腰の辺りをガッチリとホールドして私を盾にするのは止めなさい!!

 

 

そのポケモンの顔は人だった。

二十代だと思われる人間の男の顔がアンバランスに小さなポケモンの身体にくっ付いている。

怪談話によく出てくる『人面ポケモン』という単語が頭の中をぐるぐるとまわる。

 

『リーフなんか人面ポケモンに食われちまえ!!』

 

子憎たらしい幼き日のグリーンが私にべーっと舌を向ける。

小さい時から、アイツは喧嘩するたびにその捨て台詞を吐いていた。

怪談が苦手な私は毎回それを言われると号泣していた。

……グリーンめ。今度会ったらぼこぼこにしてやる。

 

 

「あーもう!!落ち着けや!!」

 

 

ペシリと。

途中から何を言っているのか混乱してきた私の頭を物理的に沈めた自称マサキ。

全長30cm程の小動物が脅威のジャンプ力を魅せつける。

小さな手で叩かれた頭は全然痛くないが、正体不明の人面ポケモンからツッコミを受けるとは予想外である。

 

「よし、マシになったな。

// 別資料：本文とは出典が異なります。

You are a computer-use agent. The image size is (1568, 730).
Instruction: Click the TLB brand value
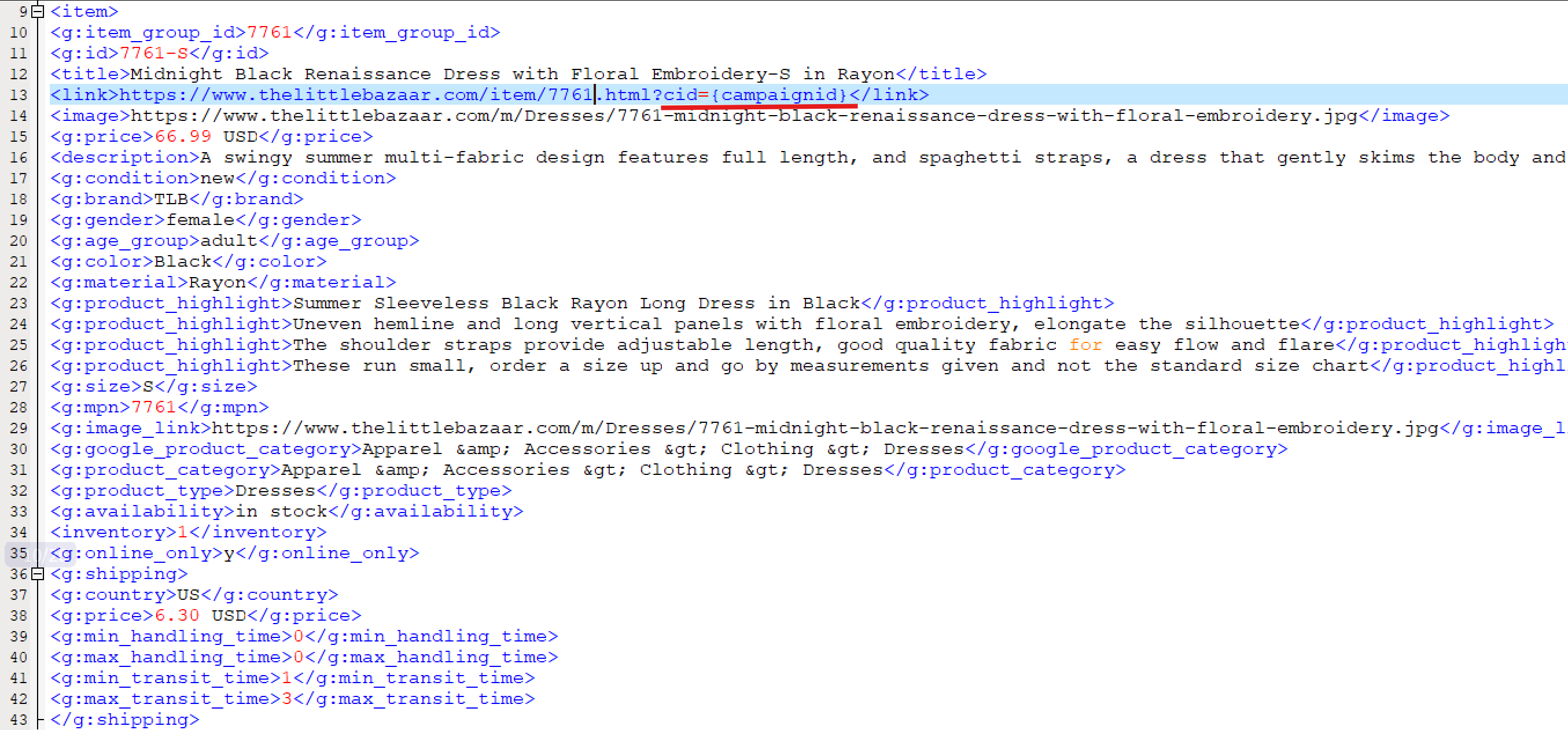pyautogui.click(x=171, y=199)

驚かして悪かったがワイの話をちょっと聞いてくれへんか?」

 

思わず黙り込んでしまった私の頭をぽんぽんとマサキは撫でる。

よくもまあ、バランスよく肩の上に乗っているものである。

彼の目の下には大きな隈と疲れと焦りが見えていた。

 

「……まあ、ここで話するのもアレやさかい。ワイの家行くか、茶くらいは出すで」

 

もふりと尻尾を揺らし、マサキは地面に降りてちょこちょこと歩き出した。

 

――後ろ姿、かわいいな。

 

私はまだ混乱しているようである。

 

 

 

 

* * * *

 

 

 

 

24番道路の奥に位置する静かな岬。

そこにこじんまりとしながらも一軒家が立っている。

ここがマサキの家だそうだ。

 

「まあ、散らかってるけどテキトーに寛いでくれや」

 

中には何やら仰々しい機械が壁を埋め尽くすように配線を張り巡らせており、機械音と共に緑色のランプを点滅させている。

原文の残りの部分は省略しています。